A headlight is good, but I can see the drivers accidentally shining the lights into the customers eyes. As for latern mode, it make it eaiser to navigate in the back of the truck in the evening time.


----------



## bykfixer (Jul 23, 2018)

Thanks for the tip xxo. As a rule I use Rayovac alkalines in cheap lights. Carbon zinc type. Dirt cheap and thus far I've had zero leak in 3 years.

I was just pointing out that it can run on an 18500.


----------



## xxo (Jul 23, 2018)

Cerealand said:


> A headlight is good, but I can see the drivers accidentally shining the lights into the customers eyes. As for latern mode, it make it eaiser to navigate in the back of the truck in the evening time.



Some flashing lights on the driver's and helper's vests might be a good idea for deliveries around the holidays - I've seen them out past 10 PM running around trying to finish their deliveries!


----------



## xxo (Jul 23, 2018)

bykfixer said:


> Thanks for the tip xxo. As a rule I use Rayovac alkalines in cheap lights. Carbon zinc type. Dirt cheap and thus far I've had zero leak in 3 years.
> 
> I was just pointing out that it can run on an 18500.
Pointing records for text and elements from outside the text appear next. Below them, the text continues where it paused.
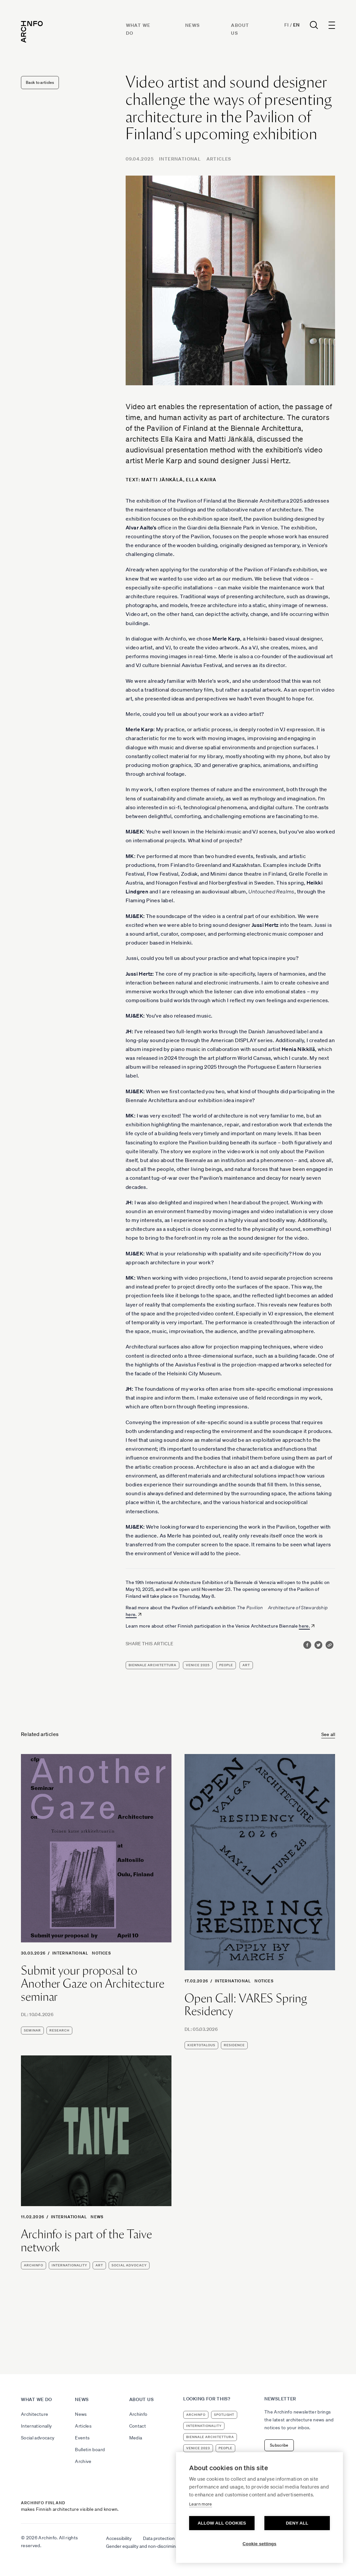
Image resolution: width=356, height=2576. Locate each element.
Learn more (200, 2504)
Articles (218, 159)
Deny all (297, 2523)
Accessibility (119, 2538)
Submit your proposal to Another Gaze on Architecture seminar (93, 1983)
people (226, 1665)
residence (234, 2045)
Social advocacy (37, 2438)
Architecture (34, 2414)
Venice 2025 (198, 1665)
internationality (69, 2265)
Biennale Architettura (152, 1665)
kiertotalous (201, 2045)
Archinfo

I figured you knew that, but I see people running Li-ions in 3 AAA lights, not realizing that they are burning out the LEDs.


I wish some of these cheap lights were designed to run on a single C cell - would be about the same size as the 3 AAA lights with much better run times and it would be easy to run them on a single AA as well.


----------



## bykfixer (Jul 23, 2018)

C cell is a great flashlight fuel. Easier to hold a C cell light versus those 3aaa type too.


----------



## koenigsegg (Aug 17, 2018)

At least the beam pattern is even and not like an old incandescent light. I also like that the light glows green when turned on that gives you some more visibility


----------



## snakebite (Aug 28, 2018)

looks like it converts to a lantern.
pull out the lens end.


----------



## Bicycleflyer (Aug 29, 2018)

When UPS shows up to load my plane they use two flashlights with traffic wands to direct the trucks as they back up to the airplane. Never seem to have but one working at a time. This holds true for most companies I have worked for. I am truly amazed how multi billion dollar companies can never seem to find two working flashlights. 
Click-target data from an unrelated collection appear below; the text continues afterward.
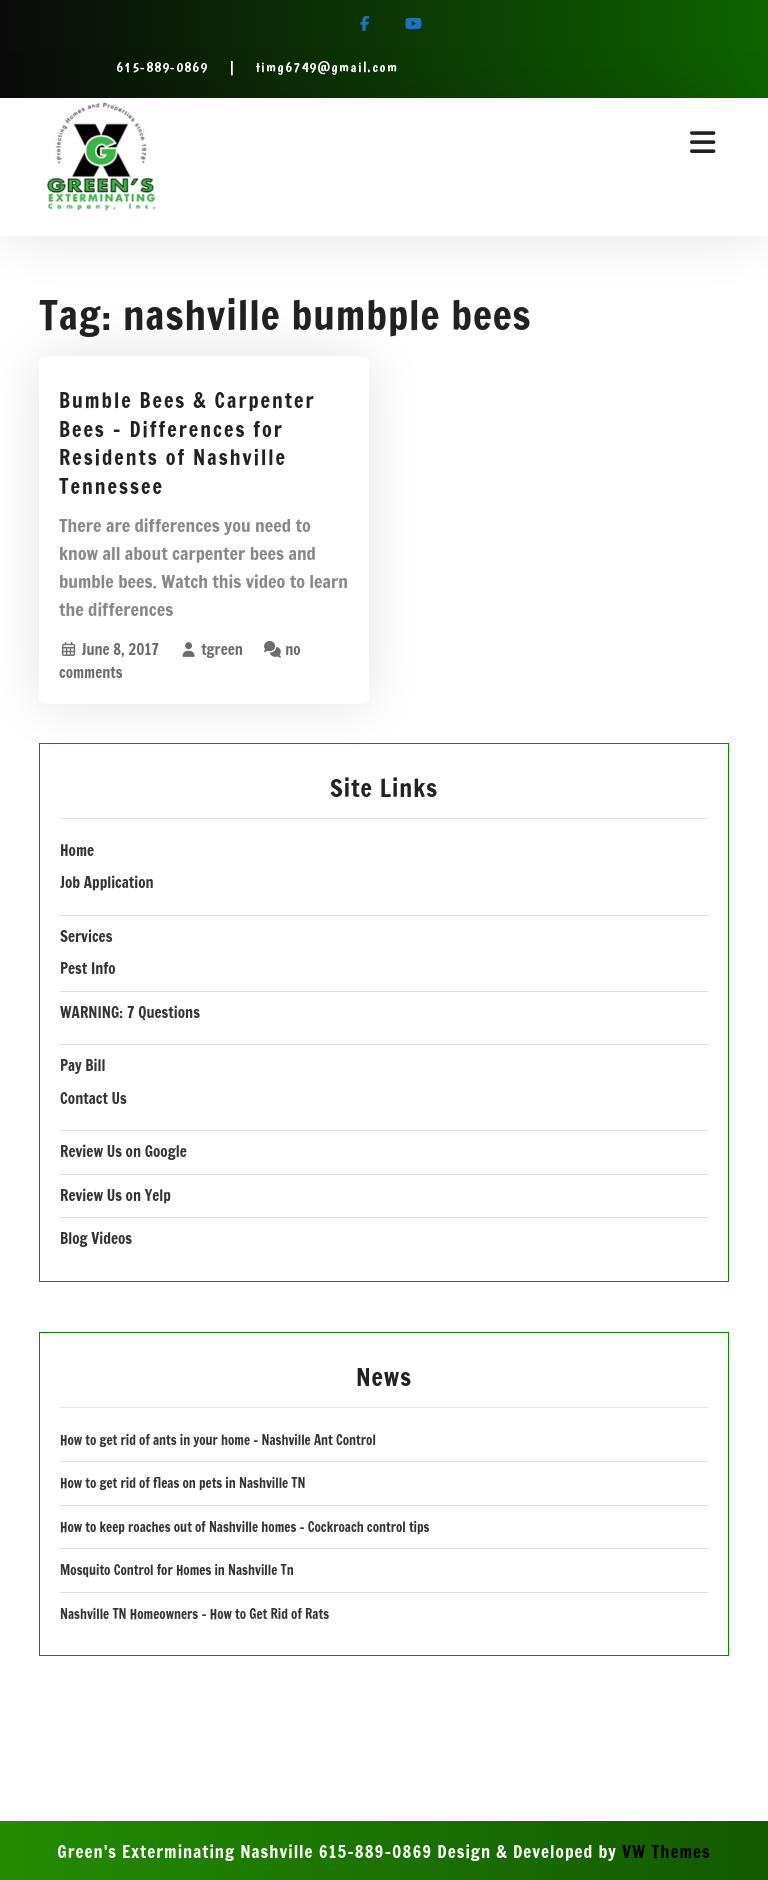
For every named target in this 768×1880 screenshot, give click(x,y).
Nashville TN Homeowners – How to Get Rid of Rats (194, 1614)
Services (86, 936)
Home (77, 850)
The loaders seem to like using their cell phones as flashlights.

Maybe this new light will change that. To me, anything beats using a cell phone. But I doubt the plane handlers/loaders will see them.


----------



## xxo (Aug 31, 2018)

Bicycleflyer said:


> When UPS shows up to load my plane they use two flashlights with traffic wands to direct the trucks as they back up to the airplane. Never seem to have but one working at a time. This holds true for most companies I have worked for. I am truly amazed how multi billion dollar companies can never seem to find two working flashlights.
> 
> The loaders seem to like using their cell phones as flashlights.
> 
> Maybe this new light will change that. To me, anything beats using a cell phone. But I doubt the plane handlers/loaders will see them.



I'm kinda surprised that they don't have lights on their loading bays to shine into trucks when loading.

For the driver's maybe a LED light mounted on the boards that each driver carries might not be a bad idea since a little light is a lot harder to lose than a board!


----------



## RedLED (Oct 24, 2018)

Where can I get one? I drive like Jim Rockford, so I not employable at UPS!


----------